Global solar study proves fruitful18th Apr 2013
Here in Australia we're at the forefront of showing how solar panels can really foster a sustainable and cost efficient future.
The global electricity market has been becoming more diverse, integrating sources such as solar power into an industry previously dominated by the centralised power plant model.
One of the obvious benefits of solar PV technology is that it allows power to be generated onsite, so there's less of a need to build new and costly transmission capacity.
Navigant Research has predicted how solar PV capacity is going to grow in the next five years, considering the trend towards it and its significant benefits - and it's good news.
It has predicted that 220 GW of capacity will be installed between 2013 and 2018. This amounts to $540 billion in revenue throughout this period.
"Used in applications ranging from residential to small commercial to industrial settings, distributed solar generation offers significant benefits to consumers while adding resiliency to an electric grid evolving beyond the traditional centralised model," says Dexter Gauntlett, research analyst with Navigant Research.
"Though this market is still primarily driven by government incentives, distributed solar PV will continue its steady march toward grid parity in major markets over the next few years."
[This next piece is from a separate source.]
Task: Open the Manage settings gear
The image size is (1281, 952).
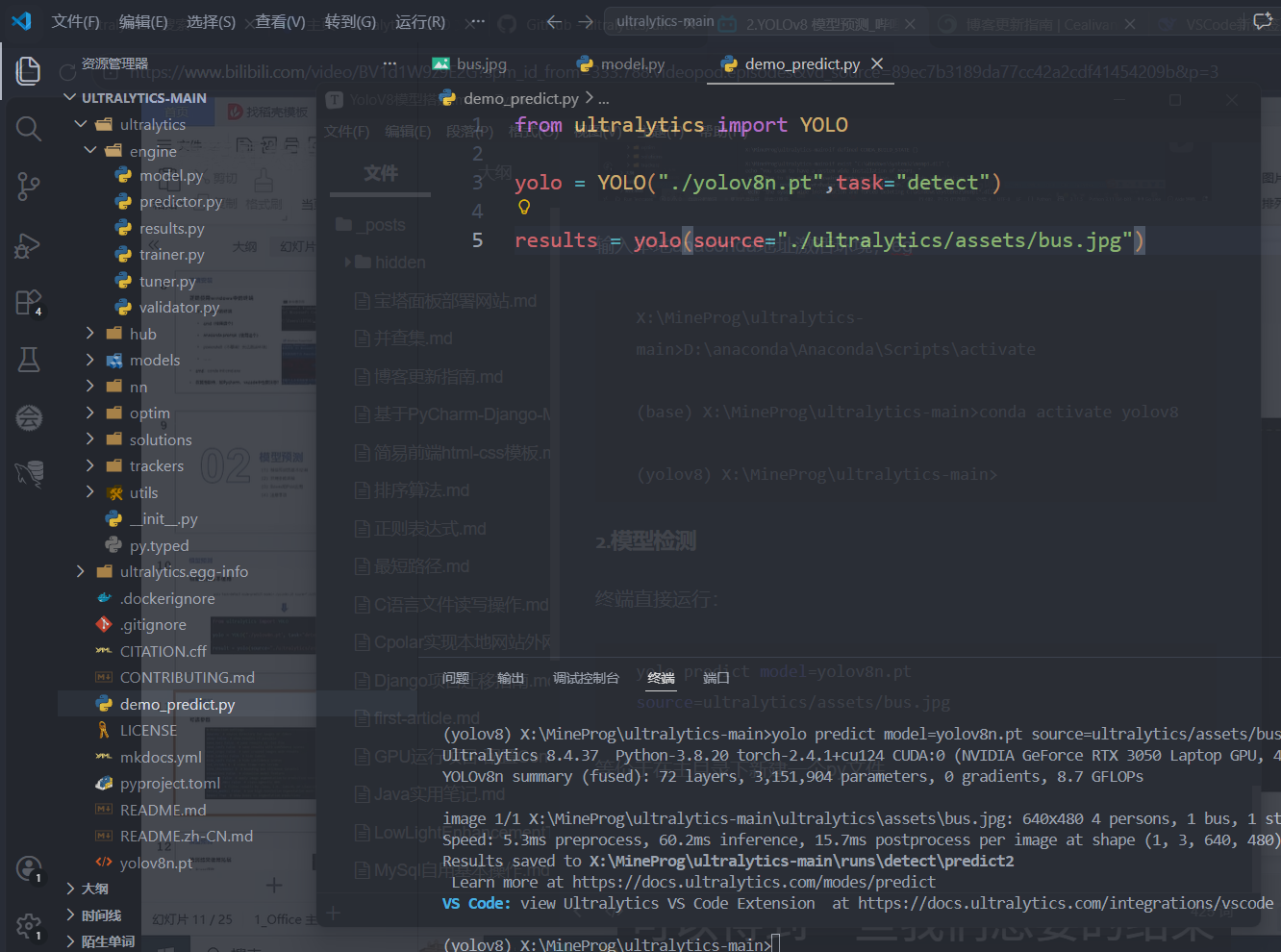Action: [29, 926]
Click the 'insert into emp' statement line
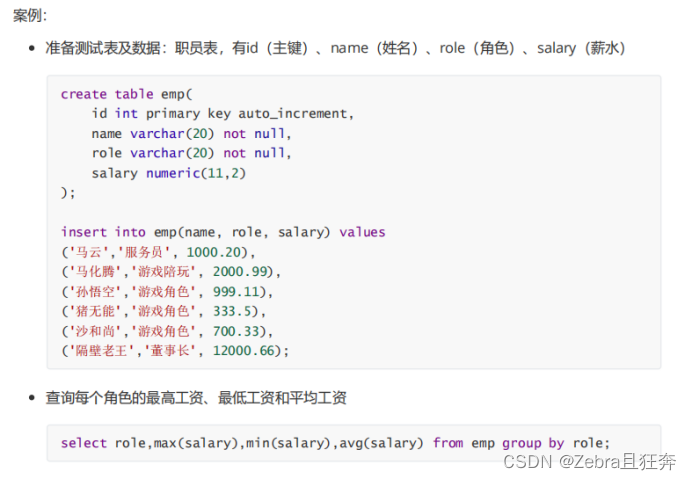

Despite the proven effectiveness of solar PV, feed-in tariffs are being repealed in countries all around the world - even right here in Australia.
One example of this close to home is the changes to Queensland's solar feed-in tariff and recommendations made by the Queensland Competition Authority to reduce its benefits to users.
Navigant Research reassuringly suggests that such reductions in financial incentives for going solar will drive the solar PV industry to stand on its own feet and merits, without government support.
The overall global solar PV market contracted slightly in 2012 as big players such as Italy and Germany had reduced activity, but growth continued in other parts of the world, especially the up and coming solar nations such as Japan in the Asia-Pacific region.